Cross-Format Patterns

The core promise of UTL-X is format agnosticism: write transformation logic once, apply it regardless of whether the data arrives as XML, JSON, CSV, or YAML. This chapter covers the practical patterns for converting between formats — the common conversions, the edge cases, and the strategies for multi-format integration flows.

The Power of Format Agnosticism

In a traditional integration stack, you write different code for each format pair: an XSLT for XML-to-XML, a jq script for JSON-to-JSON, a Python script for CSV-to-JSON, and custom code for everything else. Six formats yield 30 possible pairs — each with its own tool and syntax.

In UTL-X, one language handles all of them. The UDM (Chapter 10) normalizes every format into the same tree structure. Your transformation works on the UDM, and the serializer produces whatever output format you declare:

utlx

%utlx 1.0
input xml          // could be json, csv, yaml — same body works
output json        // could be xml, csv, yaml — same body works
---
{
  orderId: $input.Order.OrderId,
  customer: $input.Order.Customer,
  total: toNumber($input.Order.Total)
}

Change input xml to input json and the same transformation works — because $input.Order.OrderId navigates the UDM tree, not the XML DOM. The format is a declaration, not a dependency.

XML to JSON

The most common enterprise conversion. Every modernization project eventually needs it.

Pass-Through (Identity)

The simplest conversion — no transformation logic at all:

utlx

%utlx 1.0
input xml
output json
---
$input

Or from the command line:

bash

cat order.xml | utlx --from xml --to json

UTL-X parses the XML into UDM and serializes it as JSON. Element names become property names, text content becomes values, repeated elements become arrays.

What Happens to XML Features in JSON

XML has features that JSON lacks. Here's how each one translates:


XML feature	JSON representation	Notes
Child elements	Object properties	Direct mapping
Text content	String/number value	Auto-unwrapped from `_text`
Attributes (non-leaf)	`@attr` properties	Always preserved
Attributes (leaf+text)	Dropped (default)	`writeAttributes: true` to preserve
Repeated elements	Arrays	Auto-detected
Namespaces	Prefixed names	`cbc:ID` accessed via bracket notation
CDATA	String value	CDATA markers stripped
Comments	Dropped	Not representable in JSON
Processing instructions	Dropped	Not representable in JSON

To preserve leaf element attributes (like currency="EUR" on <Total>299.99</Total>), use output json {writeAttributes: true}. Chapter 23 covers the attribute handling design in detail.

════════════════

◆ STATED TASK 1 ◆
Decide whether each statement agrees with the UTL-X chapter, answering yes or no and quoting the deciding words: (a) Six formats give 30 possible format pairs. (b) CDATA markers are kept when XML is converted to JSON. (c) Repeated XML elements have to be turned into arrays by hand.
◆ STATED TASK 2 ◆
Rewrite a passage of the UTL-X chapter, beginning at the words "Change input xml" and stopping after "not a dependency.", with "XML document" in place of "XML DOM".
The entries that come next are separate material and are not part of the UTL-X chapter.

(Rows of pointing data)
════════════════

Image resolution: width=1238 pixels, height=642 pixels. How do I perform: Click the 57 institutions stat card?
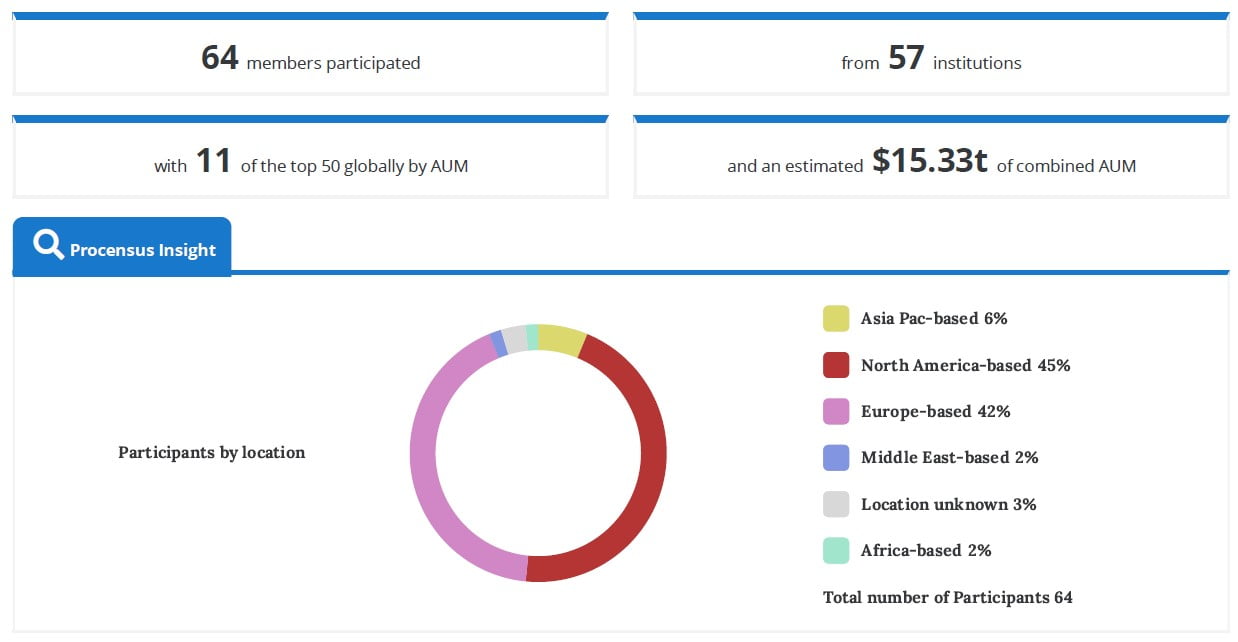pos(930,58)
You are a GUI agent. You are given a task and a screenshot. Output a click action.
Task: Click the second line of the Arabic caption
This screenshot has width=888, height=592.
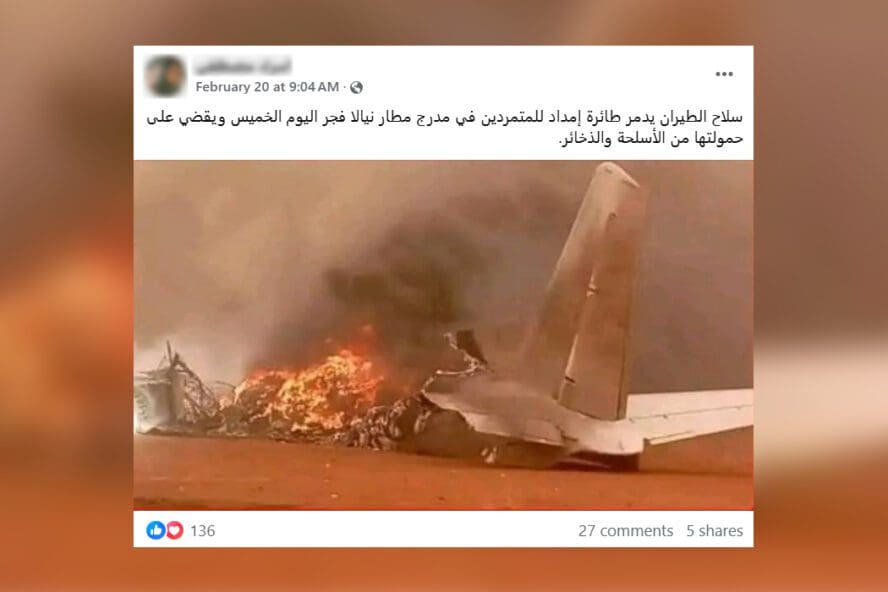click(651, 139)
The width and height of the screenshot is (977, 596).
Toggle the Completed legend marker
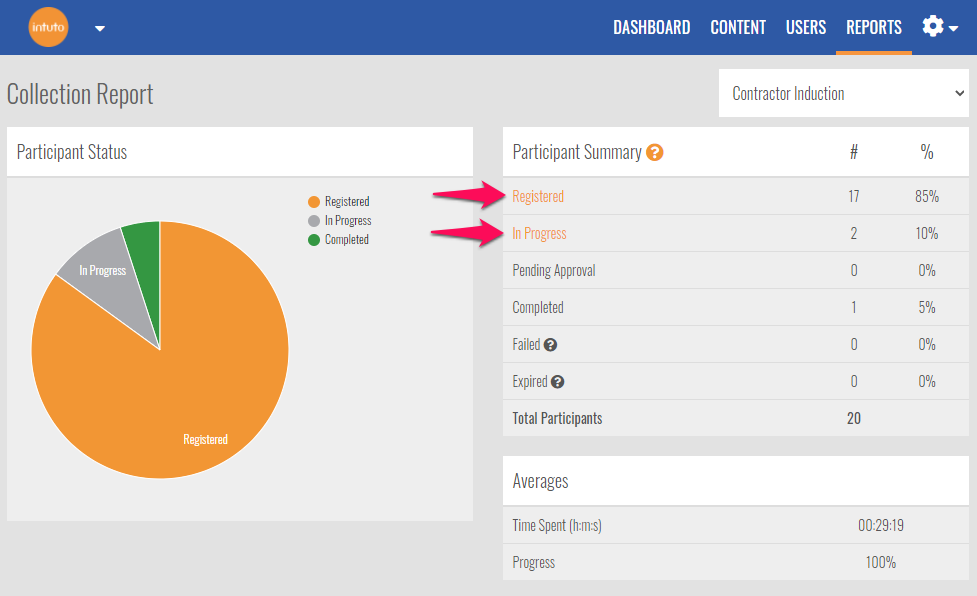(x=314, y=240)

════════════════

◆ FULL OUTPUT 1 ◆
(a) Yes: "Six formats yield 30 possible pairs"
(b) No: "CDATA markers stripped"
(c) No: "repeated elements become arrays"

◆ FULL OUTPUT 2 ◆
Change input xml to input json and the same transformation works — because $input.Order.OrderId navigates the UDM tree, not the XML document. The format is a declaration, not a dependency.